-- START Supplied data --

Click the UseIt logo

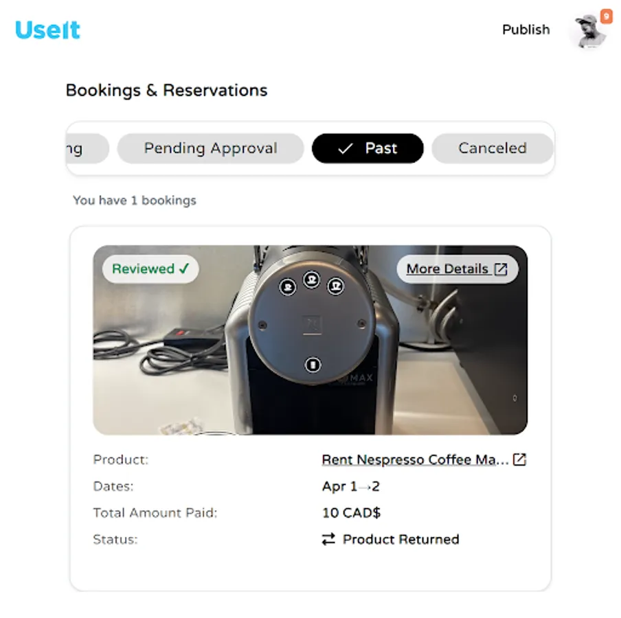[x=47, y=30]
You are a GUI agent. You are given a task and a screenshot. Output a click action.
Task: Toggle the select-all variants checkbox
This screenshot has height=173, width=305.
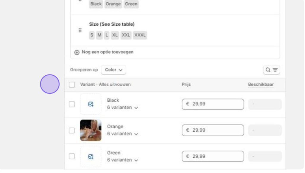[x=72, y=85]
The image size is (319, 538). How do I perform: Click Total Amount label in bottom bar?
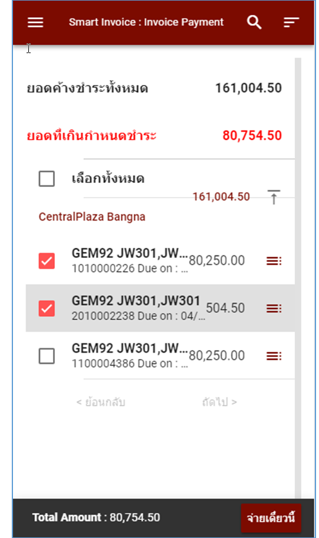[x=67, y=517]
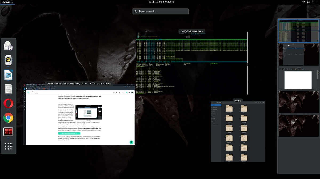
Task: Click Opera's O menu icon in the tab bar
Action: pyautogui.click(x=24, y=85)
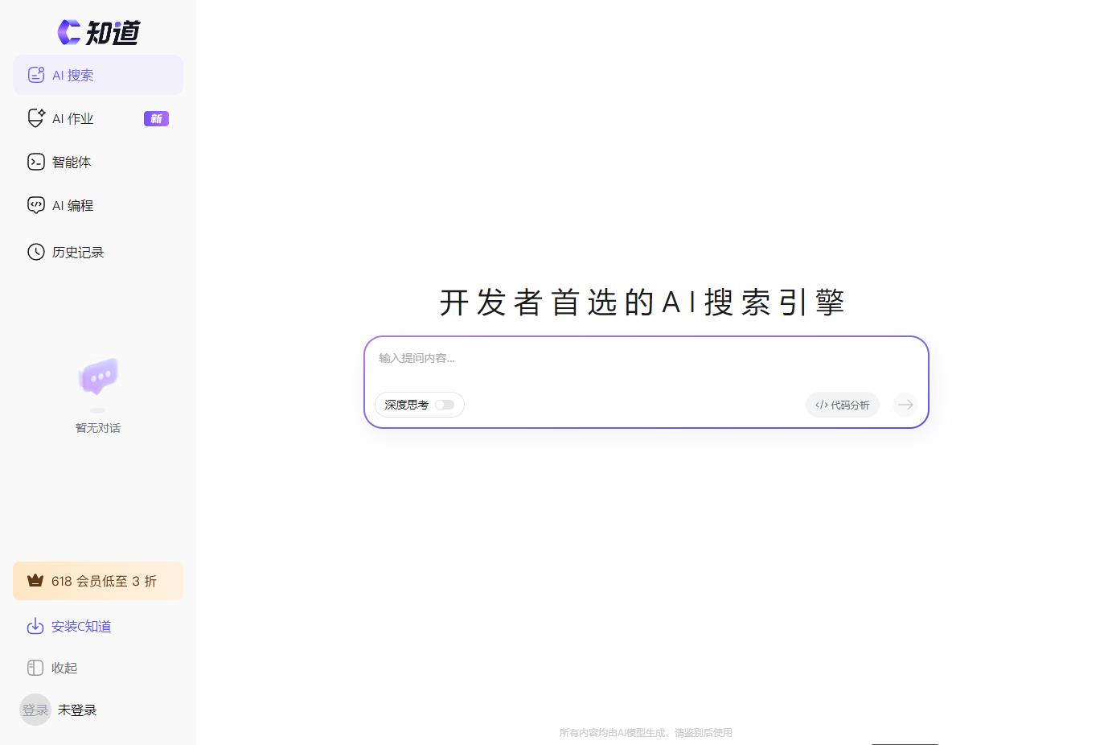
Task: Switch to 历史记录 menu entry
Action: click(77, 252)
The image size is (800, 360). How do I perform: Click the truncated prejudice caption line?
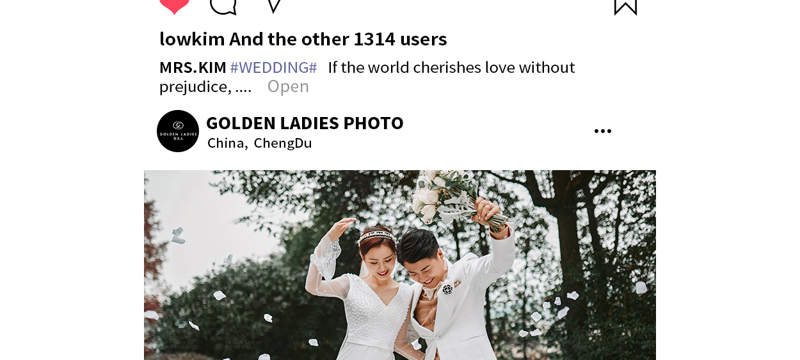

-- END Supplied data --

What to work on. Convert the rows from the line with "You are a GUI" to the line with "[x=72, y=85]" into a JSON list of strings, one string per line, with blank lines skipped and the pictures left out.

The answer.
[
  "You are a GUI agent. You are given a task and a screenshot. Output a click action.",
  "Task: Toggle the select-all variants checkbox",
  "This screenshot has height=173, width=305.",
  "[x=72, y=85]"
]